Персиваль Годлиман чувствовал себя бодрым, ощущал новый прилив энергии, решимости и даже – это случалось с ним крайне редко – вдохновения.

Когда он думал о встрече с Черчиллем, на душе сразу становилось нехорошо. «Накачки» командования, кабинетные беседы хороши для служак, интеллектуалов этим не возьмешь. Безусловно, премьер-министр тщательно спланировал ход разговора, разыграл все, как по нотам, но, так или иначе, на Годлимана это подействовало так, как если бы он играл за школу в крикет и услышал последние наставления тренера буквально за несколько минут до матча.

Он вернулся в контору с твердой решимостью что-то предпринять.

Годлиман поставил зонтик на место, повесил на вешалку мокрый плащ, оглядел себя в зеркале на двери шкафа.
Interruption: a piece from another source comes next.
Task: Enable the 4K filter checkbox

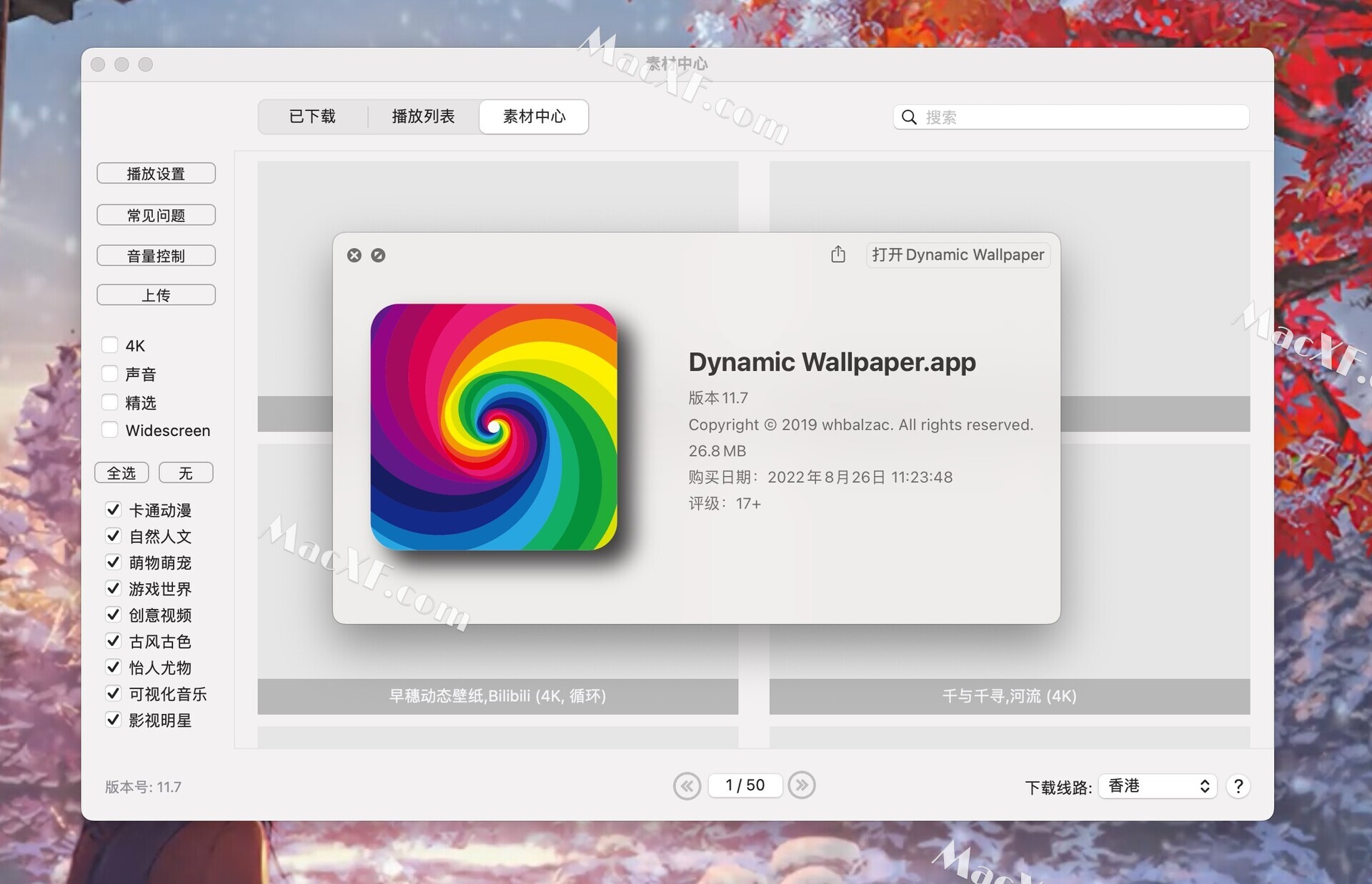Action: pyautogui.click(x=109, y=344)
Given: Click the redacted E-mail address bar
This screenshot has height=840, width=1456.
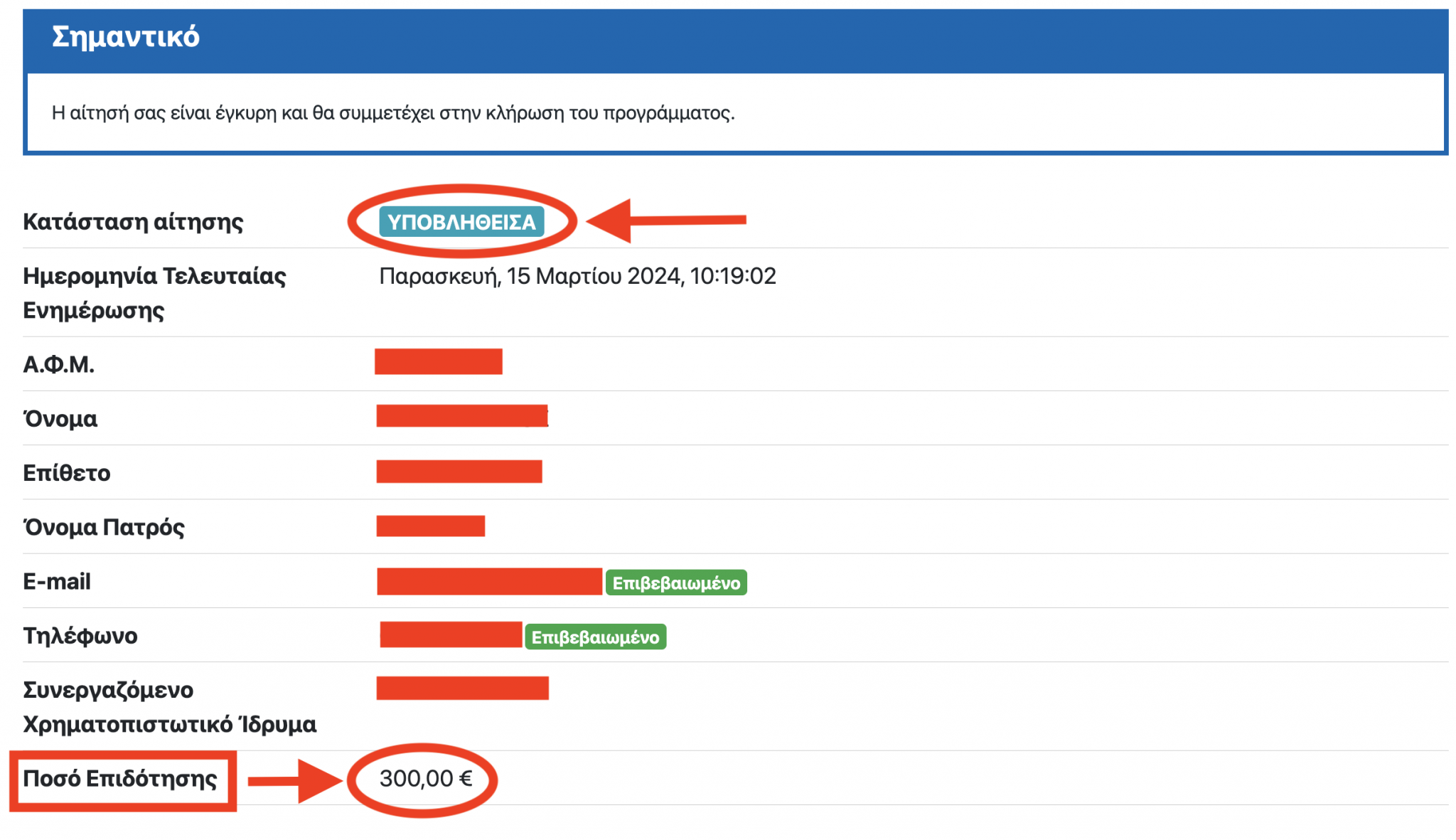Looking at the screenshot, I should tap(488, 581).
Безусловно, с его внешностью что-то произошло с тех пор как он пришел в контрразведку. На днях он наткнулся на свою фотографию 1937 года – там он был с группой студентов на семинаре в Оксфорде. Так вот, тогда он… выглядел старше, чем сейчас: бледная кожа, редкие растрепанные волосы, плохо побрит, безвкусная одежда человека, которому уже все безразлично, потому что он пенсионер. Сейчас редкие волосы исчезли, он совершенно лысый, если не считать того немногого, что осталось сзади и по бокам. Одеждой больше похож на делового человека, чем на учителя. Ему казалось – а может, он просто внушил себе это, что даже подбородок стал жестче, глаза ярче. Теперь он всегда гладко брился.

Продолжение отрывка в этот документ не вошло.